P.S. If you don't know the answer to this question, but you know of an on-line resource about working with metal studs I'll take that instead!


----------



## Hube (Aug 27, 2006)

Using the metal studs as a"top/bottom " plate is ok (in a pinch), just make sure you secure the studs(screws) to these 'makeshift' plates.


----------



## Square Eye (Aug 27, 2006)

Why not just lay the stud you want to use for top/bottom plates on the floor on it's side and beat the short return down flat with a hammer?
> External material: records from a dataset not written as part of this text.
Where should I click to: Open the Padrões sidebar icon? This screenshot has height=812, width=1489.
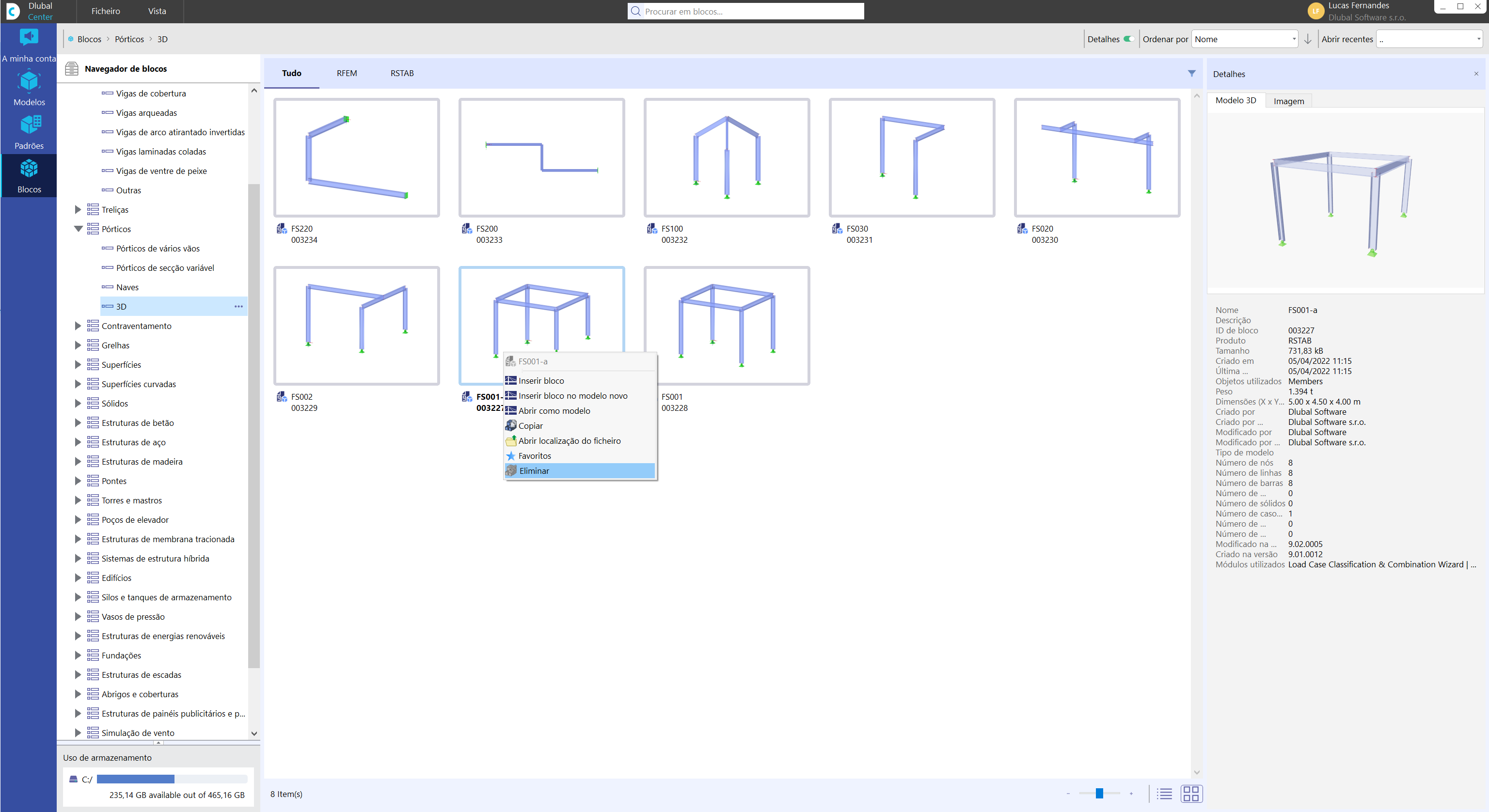pyautogui.click(x=29, y=132)
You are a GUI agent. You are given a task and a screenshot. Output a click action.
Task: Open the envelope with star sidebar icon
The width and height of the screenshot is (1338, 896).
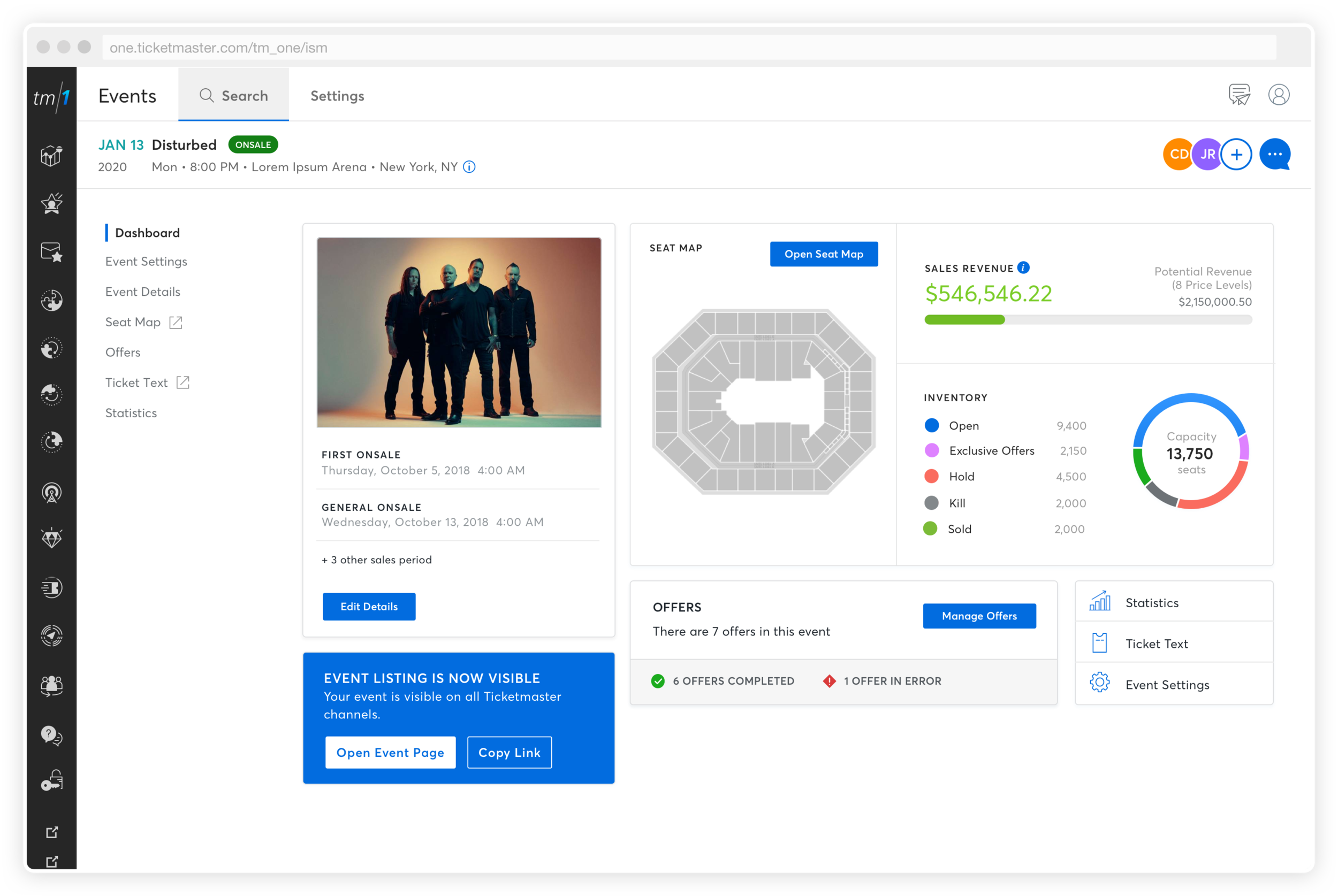tap(51, 252)
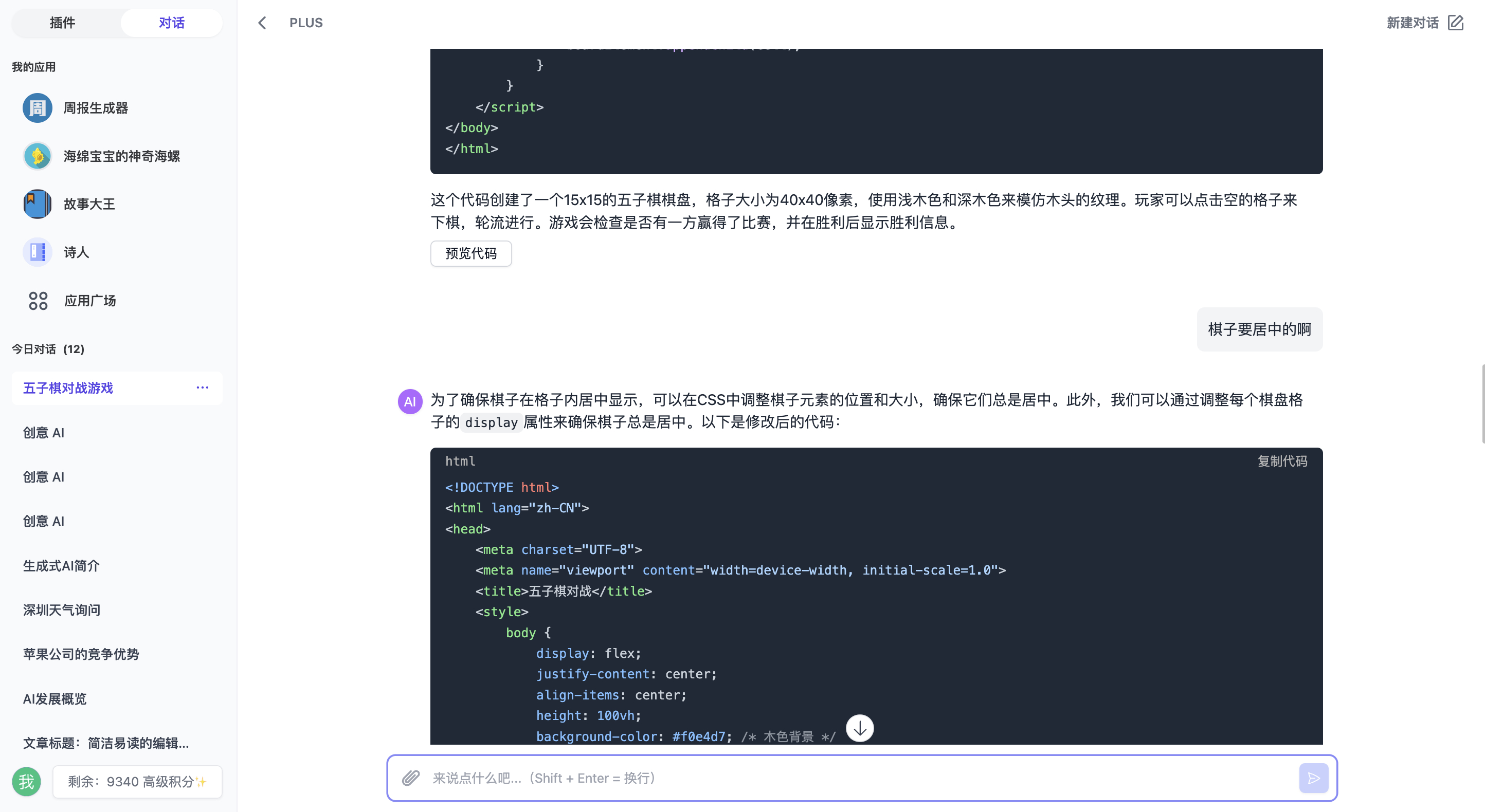The width and height of the screenshot is (1485, 812).
Task: Click 复制代码 in the code block
Action: click(1281, 461)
You could do the layout first and just flatten the return at the layout marks..


----------



## inspectorD (Aug 27, 2006)

Your best bet is to go back and get the right plate tracks for the job. With all that weight on there you don't want to have stuff bouncing around.
A better way to get the wall to stay cool is to build your back wall first and then build a second wall in front of the first. Then leave a 3 inch gap between the two walls and leave a 6 inch space at the bottom and 2 feet at the top.
What this built out wall does is it collects some of the escaping heat and causes a convection of air behind the stove and recirculates this warm air into the room. It also keeps the wall behind it much cooler and you don't end up with any heat damage to the walls. When you use steel studs don't forget they collect the heat and expand, then cool down and start over with the heat again sometimes this can decrease the life of the wall.

As always you need to install the stove the distance from the wall which the manufacturer recommends.

I sort of answered your question, hope this helps.


----------



## inspectorD (Aug 27, 2006)

Guess I type to slow....or busy blabbing.......on and on....and on.......................... 
....


----------



## jsgarlock (Aug 27, 2006)

Thanks for the help.  I'm going to give it a shot and see what happens.


----------